Show HN: Timberlogs – Drop-in structured logging for TypeScript

Hi HN! I built Timberlogs because I was tired of console.log in production and existing logging solutions requiring too much setup.

Timberlogs is a drop-in structured logging library for TypeScript:

    npm install timberlogs-client

    import { createTimberlogs } from "timberlogs-client";
    
    const timber = createTimberlogs({
      source: "my-app",
      environment: "production",
      apiKey: process.env.TIMBER_API_KEY,
    });
    
    timber.info("User signed in", { userId: "123" });
    timber.error("Payment failed", error);
Features: - Auto-batching with retries - Automatic redaction of sensitive data (passwords, tokens) - Full-text search across all your logs - Real-time dashboard - Flow tracking to link related logs

It's currently in beta and free to use. Would love feedback from the HN community.

Site: https://timberlogs.dev Docs: https://docs.timberlogs.dev npm: https://npmjs.com/package/timberlogs-client GitHub: https://github.com/enaboapps/timberlogs-typescript-sdk

9 points | by enaboapps 2 days ago

6 comments

  • ramon156 14 minutes ago
    > I was tired of console.log in production and existing logging solutions requiring too much setup.
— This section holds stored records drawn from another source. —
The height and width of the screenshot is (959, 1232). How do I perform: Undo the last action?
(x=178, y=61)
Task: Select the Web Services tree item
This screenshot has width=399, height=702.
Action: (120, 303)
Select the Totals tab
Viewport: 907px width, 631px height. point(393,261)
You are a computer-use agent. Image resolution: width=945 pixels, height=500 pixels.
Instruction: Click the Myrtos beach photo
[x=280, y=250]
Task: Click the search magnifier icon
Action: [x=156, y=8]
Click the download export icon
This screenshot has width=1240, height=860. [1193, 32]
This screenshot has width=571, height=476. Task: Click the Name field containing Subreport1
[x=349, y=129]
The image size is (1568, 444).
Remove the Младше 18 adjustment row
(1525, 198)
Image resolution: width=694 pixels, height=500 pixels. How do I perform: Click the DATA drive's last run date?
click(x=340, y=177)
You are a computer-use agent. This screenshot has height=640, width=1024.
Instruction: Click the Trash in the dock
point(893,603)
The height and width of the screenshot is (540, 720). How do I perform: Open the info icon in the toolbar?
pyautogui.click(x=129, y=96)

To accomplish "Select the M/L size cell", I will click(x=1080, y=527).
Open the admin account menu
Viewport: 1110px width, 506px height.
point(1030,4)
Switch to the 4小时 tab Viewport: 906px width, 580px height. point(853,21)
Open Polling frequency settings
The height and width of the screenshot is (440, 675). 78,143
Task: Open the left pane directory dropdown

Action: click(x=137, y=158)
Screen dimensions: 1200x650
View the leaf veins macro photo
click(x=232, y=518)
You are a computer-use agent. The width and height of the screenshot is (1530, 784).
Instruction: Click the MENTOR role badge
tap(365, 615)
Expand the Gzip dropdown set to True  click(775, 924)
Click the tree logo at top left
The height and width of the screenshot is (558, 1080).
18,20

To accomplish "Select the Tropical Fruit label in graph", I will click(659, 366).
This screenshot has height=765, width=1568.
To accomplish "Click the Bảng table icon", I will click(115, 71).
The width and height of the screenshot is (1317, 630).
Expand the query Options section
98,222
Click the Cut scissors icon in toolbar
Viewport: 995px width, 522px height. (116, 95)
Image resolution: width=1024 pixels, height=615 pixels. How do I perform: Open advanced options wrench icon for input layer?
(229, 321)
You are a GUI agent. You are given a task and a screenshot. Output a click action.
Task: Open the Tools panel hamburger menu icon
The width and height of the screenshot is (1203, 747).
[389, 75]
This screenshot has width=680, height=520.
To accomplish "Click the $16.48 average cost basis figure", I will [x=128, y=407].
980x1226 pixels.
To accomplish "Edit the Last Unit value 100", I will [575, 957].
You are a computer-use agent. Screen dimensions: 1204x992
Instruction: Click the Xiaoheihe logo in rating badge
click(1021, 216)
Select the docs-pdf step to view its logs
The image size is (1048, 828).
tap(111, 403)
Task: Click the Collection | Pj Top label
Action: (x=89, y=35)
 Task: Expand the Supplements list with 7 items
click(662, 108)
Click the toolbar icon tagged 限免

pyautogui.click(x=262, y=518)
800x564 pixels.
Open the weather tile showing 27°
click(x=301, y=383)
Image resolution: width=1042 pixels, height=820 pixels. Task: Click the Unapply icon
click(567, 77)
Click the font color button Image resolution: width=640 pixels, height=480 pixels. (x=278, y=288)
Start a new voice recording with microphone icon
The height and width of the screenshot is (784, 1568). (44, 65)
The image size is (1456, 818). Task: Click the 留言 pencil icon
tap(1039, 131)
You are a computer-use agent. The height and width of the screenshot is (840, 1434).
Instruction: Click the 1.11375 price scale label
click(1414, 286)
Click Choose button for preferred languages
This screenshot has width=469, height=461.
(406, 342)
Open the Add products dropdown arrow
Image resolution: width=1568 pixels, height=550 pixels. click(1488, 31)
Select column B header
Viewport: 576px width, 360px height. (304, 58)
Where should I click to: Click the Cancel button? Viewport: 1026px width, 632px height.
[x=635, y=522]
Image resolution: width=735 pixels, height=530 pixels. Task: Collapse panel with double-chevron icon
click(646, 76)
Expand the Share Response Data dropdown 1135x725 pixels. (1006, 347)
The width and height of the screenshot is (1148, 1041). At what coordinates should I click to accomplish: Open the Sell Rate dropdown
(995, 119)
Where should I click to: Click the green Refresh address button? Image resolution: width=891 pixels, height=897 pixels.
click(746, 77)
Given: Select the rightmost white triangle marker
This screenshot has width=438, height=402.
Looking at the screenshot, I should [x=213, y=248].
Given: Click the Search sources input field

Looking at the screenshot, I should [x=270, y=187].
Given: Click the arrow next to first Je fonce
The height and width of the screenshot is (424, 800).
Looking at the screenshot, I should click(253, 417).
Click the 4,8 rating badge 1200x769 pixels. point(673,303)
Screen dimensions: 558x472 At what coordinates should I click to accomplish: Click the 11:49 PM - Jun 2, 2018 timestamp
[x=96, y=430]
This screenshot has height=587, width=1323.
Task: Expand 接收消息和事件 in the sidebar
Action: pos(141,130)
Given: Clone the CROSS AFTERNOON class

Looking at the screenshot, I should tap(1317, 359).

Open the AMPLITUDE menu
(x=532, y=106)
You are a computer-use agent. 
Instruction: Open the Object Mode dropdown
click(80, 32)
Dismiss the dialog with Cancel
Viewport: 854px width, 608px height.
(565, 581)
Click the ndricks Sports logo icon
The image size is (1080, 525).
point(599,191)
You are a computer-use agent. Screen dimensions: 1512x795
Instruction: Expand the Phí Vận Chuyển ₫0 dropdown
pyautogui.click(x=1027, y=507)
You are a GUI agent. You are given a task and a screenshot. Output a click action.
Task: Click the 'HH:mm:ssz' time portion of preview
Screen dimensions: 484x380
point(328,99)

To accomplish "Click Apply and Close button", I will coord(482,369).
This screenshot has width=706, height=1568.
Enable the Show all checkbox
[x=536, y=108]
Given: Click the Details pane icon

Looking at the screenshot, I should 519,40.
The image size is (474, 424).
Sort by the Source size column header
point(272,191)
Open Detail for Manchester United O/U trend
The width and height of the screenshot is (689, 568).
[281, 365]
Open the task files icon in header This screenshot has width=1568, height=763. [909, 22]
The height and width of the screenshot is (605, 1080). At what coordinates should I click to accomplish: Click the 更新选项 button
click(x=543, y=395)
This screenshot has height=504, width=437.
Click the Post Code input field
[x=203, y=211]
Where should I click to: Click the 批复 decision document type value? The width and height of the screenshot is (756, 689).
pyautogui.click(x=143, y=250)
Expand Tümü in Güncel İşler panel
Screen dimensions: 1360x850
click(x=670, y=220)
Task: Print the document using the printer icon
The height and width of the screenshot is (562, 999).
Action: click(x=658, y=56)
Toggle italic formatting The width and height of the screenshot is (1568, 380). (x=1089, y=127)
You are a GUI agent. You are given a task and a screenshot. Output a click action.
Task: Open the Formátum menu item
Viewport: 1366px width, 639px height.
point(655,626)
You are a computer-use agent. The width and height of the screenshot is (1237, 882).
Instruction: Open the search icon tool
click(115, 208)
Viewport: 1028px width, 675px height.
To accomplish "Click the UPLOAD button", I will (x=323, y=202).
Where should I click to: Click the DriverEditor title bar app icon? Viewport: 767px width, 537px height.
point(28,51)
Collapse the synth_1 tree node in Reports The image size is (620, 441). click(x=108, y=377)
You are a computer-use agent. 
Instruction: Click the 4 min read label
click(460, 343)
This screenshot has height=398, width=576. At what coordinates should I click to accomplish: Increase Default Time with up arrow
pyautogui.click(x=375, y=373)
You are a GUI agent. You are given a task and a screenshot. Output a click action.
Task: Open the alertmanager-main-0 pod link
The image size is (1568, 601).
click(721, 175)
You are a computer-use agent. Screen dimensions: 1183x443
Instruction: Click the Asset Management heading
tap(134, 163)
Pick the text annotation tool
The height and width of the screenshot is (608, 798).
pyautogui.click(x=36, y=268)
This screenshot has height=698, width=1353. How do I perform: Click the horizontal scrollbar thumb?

    Not only that, libs like pino don't even support spanning, something that's pretty important for how I use logging. Winston has been my favorite so far.

    Anyway, this is just a SaaS that claims they offer a "drop-in" library, which it does not. The repo is also Claude-generated, so I'm out.

    Website is also very broken, and the docs require a log-in.

  • coronapl 2 days ago
    I'm glad to see useful features like easily adding userId and sessionId to logs. That said, I wish it wasn't limited to just these properties. From my experience building enterprise SaaS, you need more metadata for proper filtering: tenantId, operation, and others. With Winston, I typically create child logger instances and pass them around to ensure all logs contain the right metadata, but that workflow is pretty annoying.

    Quick question out of curiosity: why does the example include an API key when initializing the logger? I couldn't find an explanation on the GitHub page. Some people might be put off seeing that in the first example, thinking the logger requires a paid subscription.

  • uallo 1 hour ago
    Does this provide a transport plugin for Winston [1], Pino [2], etc.?

    [1] https://github.com/winstonjs/winston

    [2] https://github.com/pinojs/pino

    PS: Your documentation search does not work.

  • willwade 2 days ago
    this is so cool. I think so much of the logging Saas products are bloated. This looks much simpler. I'd like a python interface.. I've used papertrail and datadog for some of this in the past but dropped it due to cost (and bloat). Nice one.
  • gokaygurcan 1 hour ago
    Do you have a price range in mind?
  • willwade 2 days ago
    how did you redact the sensitive data? did you use a library for that?